In the third stanza, the poet plays specifically on the etymological origins of “sarcophagus,” describing the bodies as “swallowed by those unknown mouths.” Rilke further plays on this image by making an imaginative leap from the “mouths” of the coffins to the “brain that one day will make use of them,” a reference that perhaps on the most literal level refers to the farmer who eventually will invent a new use for them.
In the concluding stanza, the poem becomes starkly literal as the sarcophagi complete their transformation from ritualistic vessels for the dead to practical vessels for irrigation of the farmers’ fields. The poem closes with an image of moving water rendered with a simple and sensuous clarity.
Forms and Devices
Rilke’s subject matter is conducive to a rich exposition. In his intertwining of the etymological history of the word “sarcophagus” with the actual history of the sarcophagi, he is able to generate a series of surprising images and transformations. In a certain very real sense, “Roman Sarcophagi” was a poem waiting to be found, and Rilke seems happy to let the inherent poetic richness of his subject reveal itself. As is clear from the first-person-plural “we” of the opening stanza, the poet here, as so often in New Poems, gives the reader the impression that he is merely pointing to some meaning already present in the world. For Rilke, it would seem, the task of the poet is not so much to make meaning for the reader as it is to recover and share a communal meaning that is already “out there,” waiting to be found.
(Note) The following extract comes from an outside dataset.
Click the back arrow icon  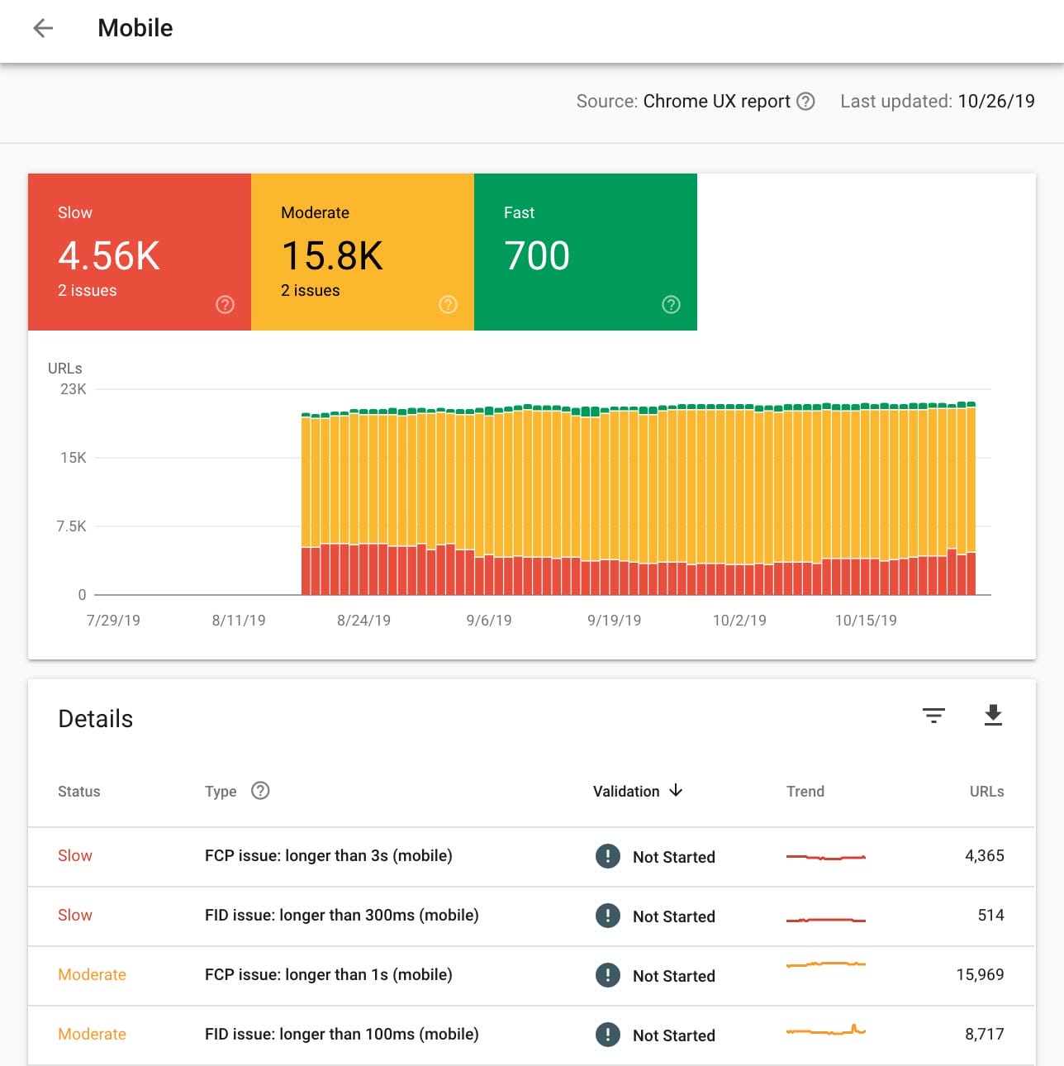pos(43,28)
Yet the reader should not be seduced too easily, for one can argue that Rilke’s ability to see the potential buried within his subject, along with his apparently effortless ability to render this shared meaning, is precisely the measure of his mastery as a poet. A close reading of “Roman Sarcophagi” reveals that the poet carries a few selective details and figures through a series of imaginative transformations from stanza to stanza.
Most notably, the etymology of “sarcophagi” suggests to the poet an image of the coffins as mouths. In the first stanza, the one ostensibly least focused on the story of the coffins themselves, the poet describes the “unfinished” nature of human life in terms of “thirst.” In the second stanza, he draws a comparison between the confusion or thirst of living humans and the “slowly loosening something” of the Romans in the coffins—it is as though the confusion of life only slowly vanishes after death as the indefiniteness of the human body gradually dissolves among the definite objects placed alongside it. Finally, in the third stanza, the body is completely swallowed by the coffin-mouths, and in the fourth, fresh, shining water runs through the coffins.
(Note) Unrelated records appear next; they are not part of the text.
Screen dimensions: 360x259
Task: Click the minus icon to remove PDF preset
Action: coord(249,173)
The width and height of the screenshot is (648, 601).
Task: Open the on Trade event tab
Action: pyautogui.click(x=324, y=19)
Through this developing cluster of images, the poet has shown how “thirst” might “dwell” in people, just as the decaying body dwells in the coffin. With the movement of water through the transformed coffin, the human “thirst” of the first stanza finally has been quenched.
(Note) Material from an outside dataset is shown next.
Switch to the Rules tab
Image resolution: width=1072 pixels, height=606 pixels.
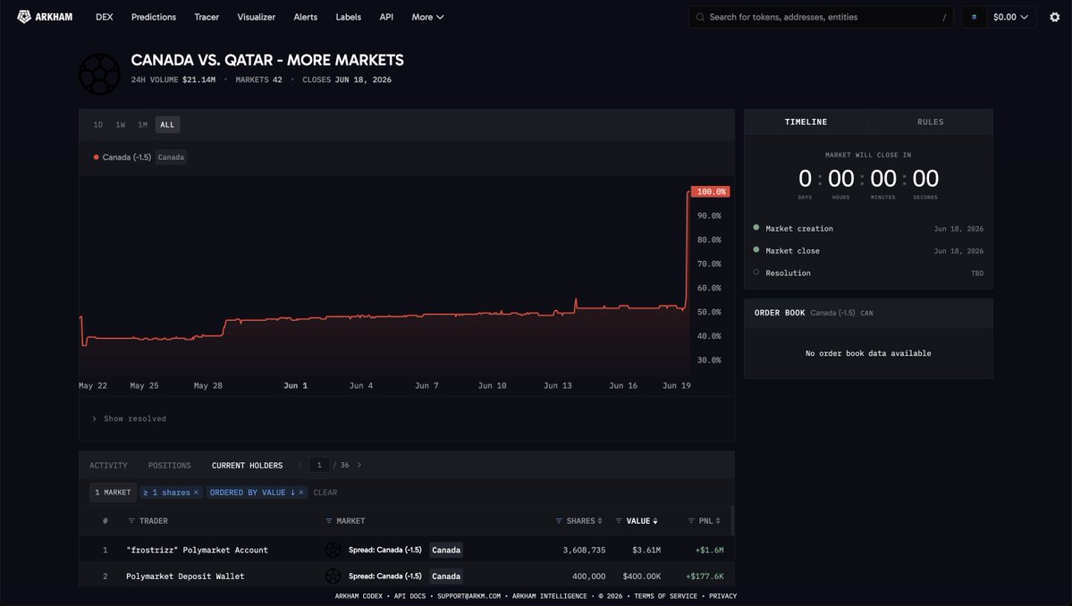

On the surface, it would seem that Rilke is attempting a direct, almost objective presentation of his subject, but further reflection demonstrates that the poem works by means of a chain of details selected from the subject at hand in order to present the reader with a startling, almost miraculously ironic transformation as the human “thirst” of the opening stanza is eventually quenched by the water the farmers use for irrigation. Rilke presents the objective history of the sarcophagi but does so through selective images that emphasize processes of death, decay, and eventual rebirth.